The comedian Louis C.K. told a story during one of his appearances on CONAN about the time his dog ate so much chocolate and the difficulty of trying to save her life. I’ve watched my fair share of comedy bits on YouTube over the years, but this one in particular stuck with me. I think that’s because there’s a deeper lesson that can be derived from it.
Follow me on this quick aside before revisiting the Louis C.K. bit.
There was a debate on the Unbelievable podcast between Ben Shapiro and Alex O’Connor (also known as Cosmic Skeptic) regarding the topic of whether or not religion is good for society. If you’re interested, here it is for reference.
The podcast really does a nice job fostering constructive dialogue between people of opposing worldviews. And I thought this was surprisingly quite a cordial and engaging debate.
But my biggest takeaway from their discussion wasn’t so much on the main question being explored in the debate, but on one of the deeper philosophical questions that arose from the dialogue regarding what we claim we can and cannot know.
Ben Shapiro at several points says that his religious worldview (Judaism) does not require him to give proof of God’s existence and that he concedes there’s “a whole realm” of things he does not know. He proposes however that Alex O’Connor’s naturalistic atheism worldview does require a proof of the negative if he is going to say that everything can be explained away by naturalistic cause and effect and that there definitively is no god.
In essence, O’Connor holds a worldview that everything can be reduced to mechanical, physical, and chemical processes, like mere atoms bouncing off one another. Meaning or the sense of free will to many materialist atheists like O’Connor are illusions. They may be considered helpful illusions, but they are illusions nonetheless.
Ben Shapiro refers to his own line of argumentation as a “giant escape hatch.” That basically he can point to the transcendent, state that he believes it exists, and then just lean on the fact that he is fine with the notion that he does not, and cannot, know everything. This might seem like a slight of hand debate method or, as O’Connor calls it, an “appeal to mystery”. But, this actually demonstrates succinctly the biggest divide between many religious and naturalistic atheist-types.
O’Connor fundamentally holds the view that although he does not currently have an explanation for everything, that in theory, with enough time, we could have an explanation for everything. So often these conversations descend into the stereotypical “God of the gaps” debate that has mired many of these conversations in the past. Religious apologists poke holes in scientific discoveries to try and leave a gap for God, and the atheistic types keep trying to make arguments in a manner to close said gaps. But those arguments often fail to miss the very practical implications that these disparate worldviews have for the individual, which I think is far more important to tease out.
In Louis C.K.’s story, he had knowledge about the dog’s situation that his dog was completely unaware of. One might say, Louis had more information, more capability, and more agency to resolve the dog’s conundrum than the dog itself. And even after saving the dog’s life by getting it to consume the hydrogen peroxide to vomit the chocolate and prevent death from occurring, the dog had no real appreciation or understanding of what it was that its owner had done for it.
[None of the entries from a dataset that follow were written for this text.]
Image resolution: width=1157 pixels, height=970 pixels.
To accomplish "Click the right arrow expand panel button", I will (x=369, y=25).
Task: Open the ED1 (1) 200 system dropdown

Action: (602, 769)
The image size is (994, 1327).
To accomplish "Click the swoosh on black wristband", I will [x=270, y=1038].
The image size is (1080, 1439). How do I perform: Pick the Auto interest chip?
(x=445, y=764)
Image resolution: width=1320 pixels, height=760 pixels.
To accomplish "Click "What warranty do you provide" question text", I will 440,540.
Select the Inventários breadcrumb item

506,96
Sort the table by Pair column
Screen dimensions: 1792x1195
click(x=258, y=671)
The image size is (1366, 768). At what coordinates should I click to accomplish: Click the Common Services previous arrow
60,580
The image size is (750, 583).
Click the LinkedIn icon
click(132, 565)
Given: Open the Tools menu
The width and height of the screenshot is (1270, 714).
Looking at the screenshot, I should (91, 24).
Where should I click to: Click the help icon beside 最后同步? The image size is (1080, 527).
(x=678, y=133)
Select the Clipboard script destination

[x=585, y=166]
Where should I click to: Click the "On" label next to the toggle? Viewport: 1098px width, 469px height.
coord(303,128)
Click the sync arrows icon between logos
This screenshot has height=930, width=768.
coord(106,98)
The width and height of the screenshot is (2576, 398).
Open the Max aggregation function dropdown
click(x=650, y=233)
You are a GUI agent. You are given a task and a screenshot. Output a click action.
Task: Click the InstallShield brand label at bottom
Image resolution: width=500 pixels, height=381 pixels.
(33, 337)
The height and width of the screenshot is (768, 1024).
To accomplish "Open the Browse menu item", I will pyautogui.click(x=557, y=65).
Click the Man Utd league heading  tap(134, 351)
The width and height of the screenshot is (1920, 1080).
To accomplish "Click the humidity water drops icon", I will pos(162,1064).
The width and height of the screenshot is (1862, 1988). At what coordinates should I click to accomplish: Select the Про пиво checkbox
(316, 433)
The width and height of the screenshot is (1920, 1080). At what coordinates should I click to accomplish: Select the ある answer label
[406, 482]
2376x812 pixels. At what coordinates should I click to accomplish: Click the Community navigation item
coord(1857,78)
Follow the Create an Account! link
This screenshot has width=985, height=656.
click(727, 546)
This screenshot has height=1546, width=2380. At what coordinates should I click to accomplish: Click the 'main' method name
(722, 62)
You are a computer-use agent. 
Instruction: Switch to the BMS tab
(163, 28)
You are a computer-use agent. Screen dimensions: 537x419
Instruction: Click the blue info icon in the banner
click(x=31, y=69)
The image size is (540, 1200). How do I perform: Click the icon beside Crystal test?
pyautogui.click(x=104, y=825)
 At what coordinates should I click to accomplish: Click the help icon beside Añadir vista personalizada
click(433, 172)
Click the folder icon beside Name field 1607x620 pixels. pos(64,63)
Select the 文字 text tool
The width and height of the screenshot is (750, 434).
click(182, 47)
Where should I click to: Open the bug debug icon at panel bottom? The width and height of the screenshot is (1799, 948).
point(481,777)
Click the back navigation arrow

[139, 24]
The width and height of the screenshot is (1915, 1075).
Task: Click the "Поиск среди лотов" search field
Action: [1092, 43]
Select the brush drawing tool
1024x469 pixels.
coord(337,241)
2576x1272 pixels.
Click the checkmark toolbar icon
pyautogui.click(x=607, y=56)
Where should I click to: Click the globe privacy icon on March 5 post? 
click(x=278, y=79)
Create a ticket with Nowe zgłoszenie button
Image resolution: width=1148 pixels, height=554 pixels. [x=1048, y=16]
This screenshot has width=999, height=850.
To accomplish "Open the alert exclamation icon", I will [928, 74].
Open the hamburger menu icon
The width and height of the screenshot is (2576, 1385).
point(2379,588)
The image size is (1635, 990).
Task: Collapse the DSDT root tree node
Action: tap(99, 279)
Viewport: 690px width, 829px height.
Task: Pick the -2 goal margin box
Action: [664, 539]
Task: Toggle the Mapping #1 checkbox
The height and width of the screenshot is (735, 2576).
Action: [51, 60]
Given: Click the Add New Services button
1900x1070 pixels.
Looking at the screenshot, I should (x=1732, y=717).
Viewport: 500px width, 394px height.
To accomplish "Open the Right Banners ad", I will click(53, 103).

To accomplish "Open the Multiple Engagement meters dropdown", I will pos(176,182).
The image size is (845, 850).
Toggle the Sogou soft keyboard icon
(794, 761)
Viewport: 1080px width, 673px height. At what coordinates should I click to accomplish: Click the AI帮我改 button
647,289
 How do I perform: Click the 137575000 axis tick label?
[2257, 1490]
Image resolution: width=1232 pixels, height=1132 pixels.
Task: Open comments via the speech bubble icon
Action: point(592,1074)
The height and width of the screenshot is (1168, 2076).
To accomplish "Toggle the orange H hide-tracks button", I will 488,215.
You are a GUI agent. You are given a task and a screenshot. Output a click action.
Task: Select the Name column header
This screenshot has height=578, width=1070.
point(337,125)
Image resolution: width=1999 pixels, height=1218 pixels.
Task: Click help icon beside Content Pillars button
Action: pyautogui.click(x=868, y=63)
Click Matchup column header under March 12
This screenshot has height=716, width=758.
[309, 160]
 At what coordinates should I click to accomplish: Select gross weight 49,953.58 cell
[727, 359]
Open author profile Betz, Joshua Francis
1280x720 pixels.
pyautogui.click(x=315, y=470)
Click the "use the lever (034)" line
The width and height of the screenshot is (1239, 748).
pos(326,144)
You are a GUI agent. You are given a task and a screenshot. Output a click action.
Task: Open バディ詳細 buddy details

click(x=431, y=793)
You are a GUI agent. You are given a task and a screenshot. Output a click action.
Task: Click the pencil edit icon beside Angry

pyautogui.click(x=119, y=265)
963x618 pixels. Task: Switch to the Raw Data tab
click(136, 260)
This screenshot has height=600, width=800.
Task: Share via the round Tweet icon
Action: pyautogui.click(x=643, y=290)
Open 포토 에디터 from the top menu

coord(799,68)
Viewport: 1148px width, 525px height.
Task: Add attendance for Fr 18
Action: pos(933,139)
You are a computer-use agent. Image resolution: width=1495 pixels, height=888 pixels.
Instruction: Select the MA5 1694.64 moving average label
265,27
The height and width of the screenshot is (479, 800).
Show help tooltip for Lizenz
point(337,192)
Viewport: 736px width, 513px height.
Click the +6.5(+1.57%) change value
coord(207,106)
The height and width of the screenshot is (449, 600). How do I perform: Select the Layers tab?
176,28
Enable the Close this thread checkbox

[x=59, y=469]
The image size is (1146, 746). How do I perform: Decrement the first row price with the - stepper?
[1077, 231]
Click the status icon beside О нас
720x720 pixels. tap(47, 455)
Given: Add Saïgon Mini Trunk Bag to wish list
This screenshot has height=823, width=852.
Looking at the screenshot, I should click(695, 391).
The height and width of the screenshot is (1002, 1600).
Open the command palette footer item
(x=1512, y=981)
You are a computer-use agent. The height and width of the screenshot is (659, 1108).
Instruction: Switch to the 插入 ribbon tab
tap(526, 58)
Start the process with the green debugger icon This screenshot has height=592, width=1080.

Louis’ approach, albeit unorthodox and comical, was not truly understood by the dog.

The biggest difference between the traditional religious worldviews and many of the modern atheistic types, is this consideration for other beings with greater agency than ourselves. If we were to consider ourselves as the dog in Louis’ story, is it possible that we’re largely unaware of what might be going on above us? Many of us like to think God would be just like any other person and not operating on a completely different plane of wisdom, knowledge, agency, and capability than any one of us has. So would it be better to view the concept of God through the analogy of a dog’s experience of its owner?
Some naturalistic atheistic types might acknowledge some sense of agency within humans, something that seems to undermine their own worldview, but certainly give no credence to something potentially above us. And yet, recent cultural shifts have more and more of these types of thinkers realizing that their positions are not as iron-clad as they previously thought.
Terms like spirits, egregores, and swarms are coming up more frequently in conversations, even with esteemed cognitive scientists. Much like the function of a beehive, deep thinkers are starting to appreciate that there are clearly immaterial forces at work between and among whole groups of people that cannot be traced to a physical, mechanical, or chemical process. For some of these thinkers the admission that there is matter and “memes” or “information” is the closest they will allow themselves to get to entertaining this phenomenon.
Is it possible that there might be something above us with a type of agency that we can only understand or recognize in part? Something immaterial that causes whole groups of people to move and act in apparent unison? The materialist worldview certainly doesn’t offer explanations for it.
That’s what Ben Shapiro seems to point to. And it’s something Alex O’Connor seems reluctant to consider.
Louis C.K.’s dog, left to its own devices, would likely have died from the consumption of all that chocolate but for the bizarre (from the dog’s perspective), yet caring actions of its owner.
We need to ask ourselves whether we’re willing to admit our own limits in understanding, wisdom and knowledge and in humility ask to receive those things from above.
Shapiro might call it an escape hatch. O’Connor would call it an appeal to mystery. I would call it trust, the bedrock of any relationship, whether it be a dog and its owner or man and his maker.